River Organic Matter Changes with the Seasons
Michael A. Greenwood
The vast amounts of dissolved organic matter that flow through the Amazon River and its network of tributaries play a significant environmental role in one of the world’s great ecosystems and beyond.
As the matter absorbs sunlight, it eventually degrades, providing a steady supply of nutrients for aquatic organisms. The photodegradation also contributes to the water’s transparency and to the output of carbon dioxide.
Figure 1. Water samples were drawn from the Negro River, a major tributary of the Amazon, to determine how exposure to UV irradiation affected organic matter within.
Researchers seeking to understand how exposure to UV radiation affects the optical properties of this matter found that it had a direct impact on the structure and behavior of the matter and that the level of photodegradation was seasonally dependent.
Investigators from three Brazilian institutions, Embrapa Agricultural Instrumentation and the University of São Paulo, both in São Carlos, and Paulista State University in Araraquara, collected samples of the organic, or humic, matter from the Negro River, a major tributary of the Amazon, in both the winter flooding season — June and July — and in the summer when the river is at its lowest level — December and January (Figure 1).
The samples were taken from about 25 cm below the surface, and their initial spectra were recorded with a Varian nuclear magnetic resonance spectrometer. Researchers led by Débora Marcondes Bastos Pereira Milori also performed fluorescence tests to acquire a satisfactory spectroscopic signal.
The samples were irradiated with a Hamamatsu mercury-xenon lamp with an emission range from 290 to 475 nm. A light intensity of 5.8 mW cm–2 was applied to the samples, equivalent to four times the solar light on a sunny day in the region.

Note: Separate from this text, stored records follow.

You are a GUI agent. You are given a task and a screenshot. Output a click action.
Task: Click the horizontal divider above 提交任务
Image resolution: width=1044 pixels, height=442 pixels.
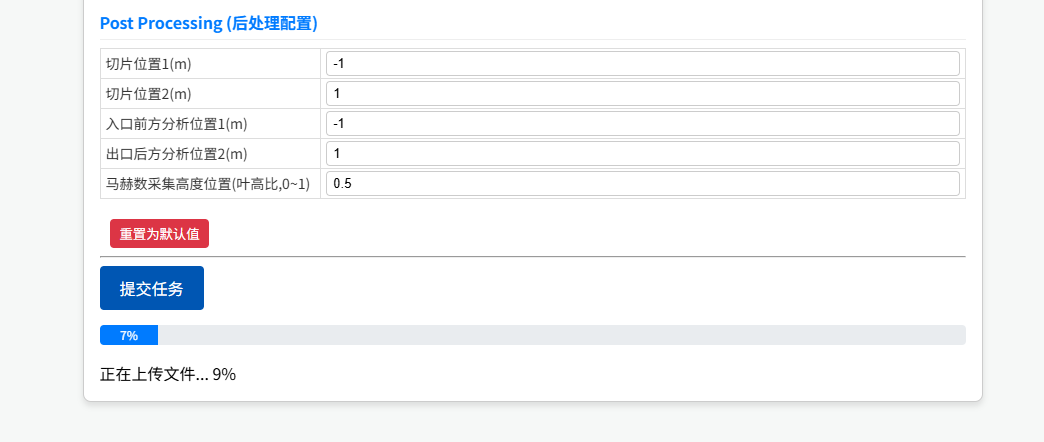532,256
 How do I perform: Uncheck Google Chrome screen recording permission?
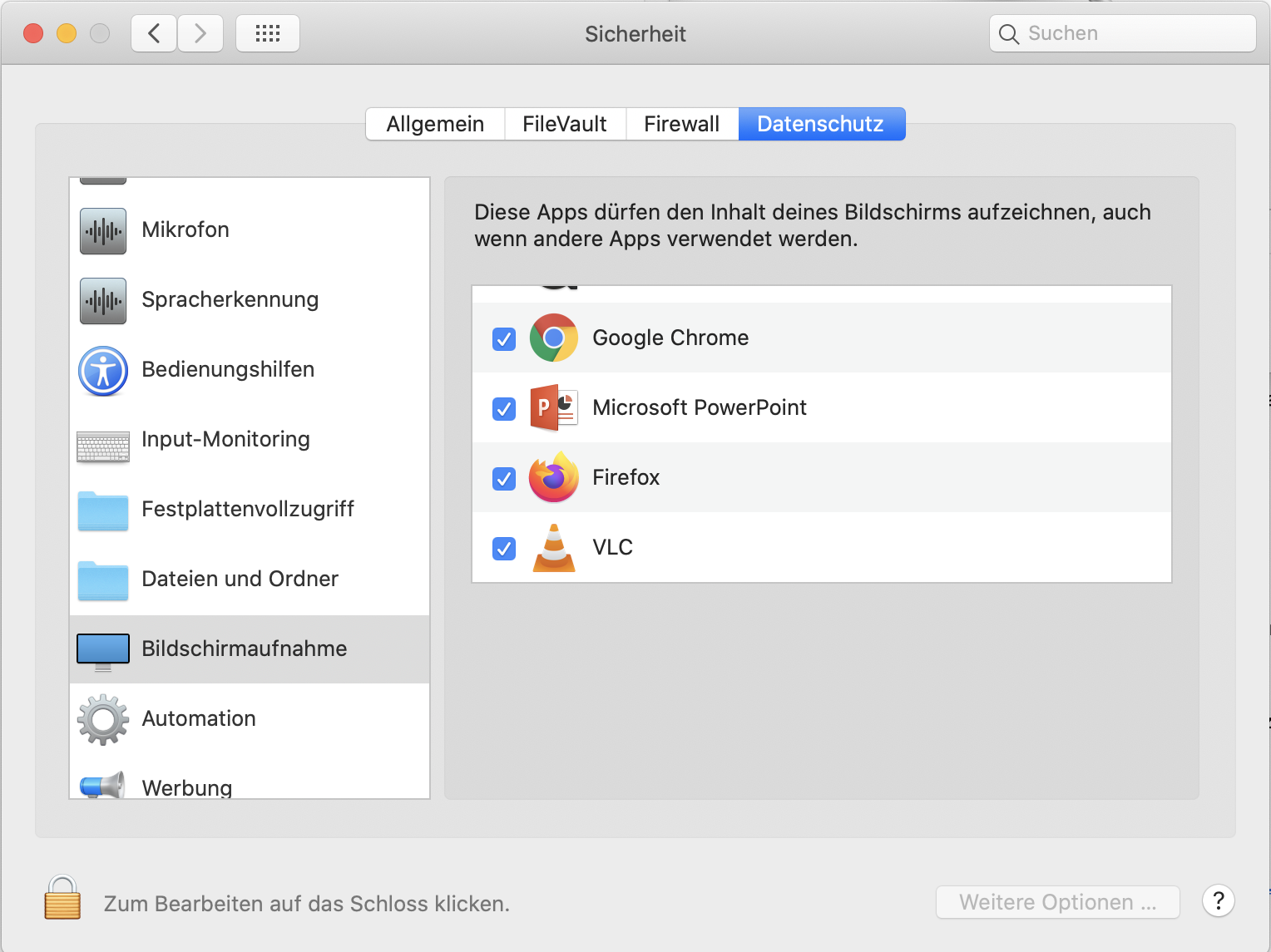point(504,339)
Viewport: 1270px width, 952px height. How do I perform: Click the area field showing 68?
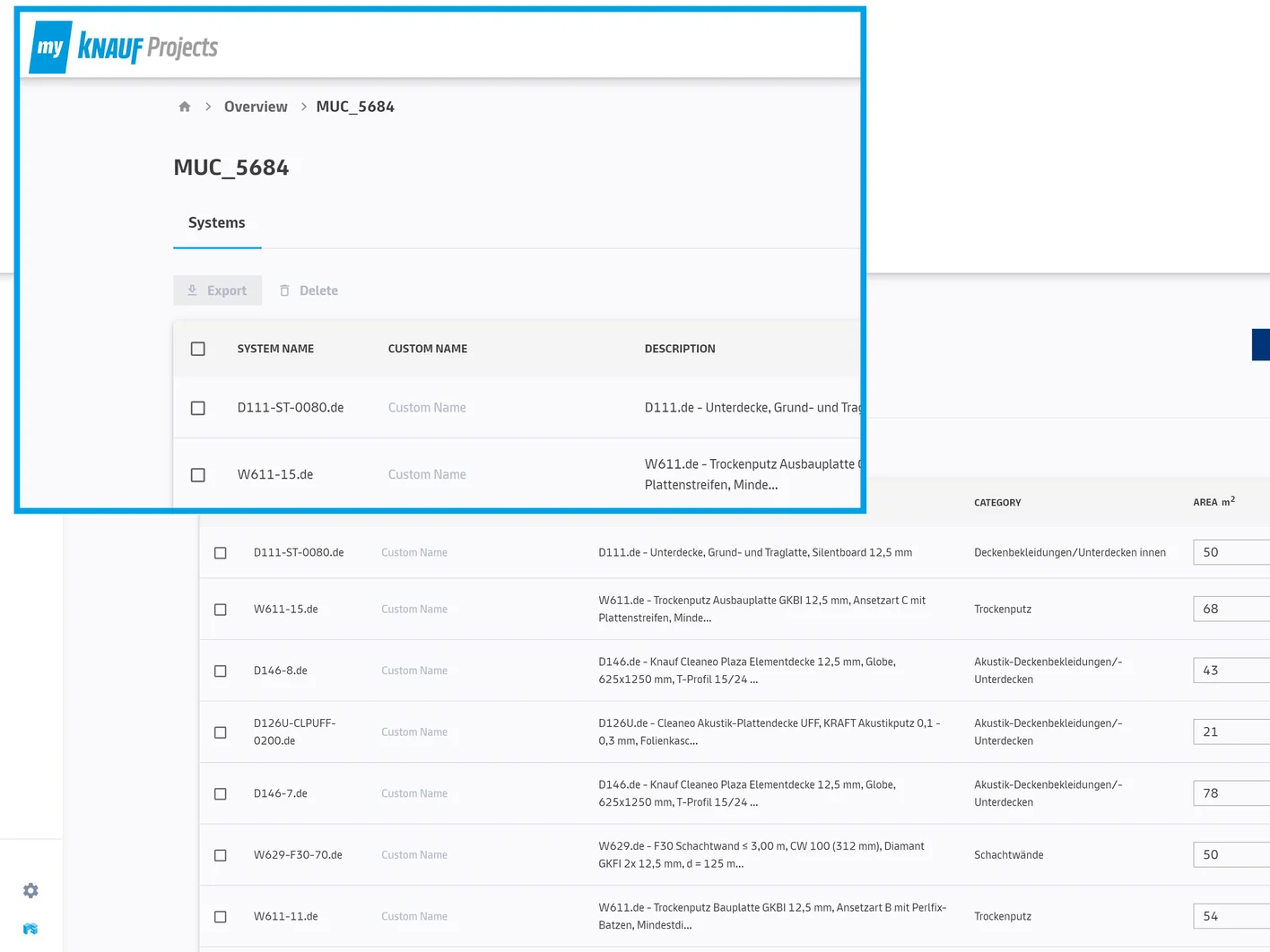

The samples of organic matter were subjected to irradiation exposure times of 0, 60, 120, 180, 300, 660, 1500, 2100, 3000 and 5000 min. All irradiation was performed in the dark, under aerobic conditions, and with temperature and pH controls.
Figure 2. Researchers found a strong correlation between fluorescence photobleaching and the amount of irradiation exposure in samples of dissolved organic matter. The black line represents a sample that has not been irradiated. The red line shows the intensity of a sample irradiated for 5000 min. Courtesy of Ursula Fabiola Rodrìguez-Zúñiga.
As a result of irradiation, both summer and winter samples exhibited a marked loss of absorbance in the near-UV and in the visible region — 200 to 500 nm — after 48 h of exposure. For the winter sample, the absorbance loss was 79.05 percent and for the summer sample, 86.38 percent. The total organic carbon content also fell sharply in both samples as a result of exposure. Decrements of around 70 percent in both samples were observed.
In addition, the absorbance loss was the greatest in samples that had the most induced organic radical formation as a consequence of their phenolic content. The loss was most pronounced in both samples in the UV, from 200 to about 300 nm. The same experiment revealed that the organic matter exhibited different fluorescence intensities when excited with a 250-nm source. In the winter sample, the organic matter exposed to 300 min. of irradiation had the highest fluorescence intensity, peaking at 430 nm. In the summer sample, the matter exposed to 660 min. of irradiation had the strongest intensity, peaking at about the same wavelength.
Environmental Science and Technology, ASAP Edition, Feb. 7, 2008, doi: 10.1021/es702156n.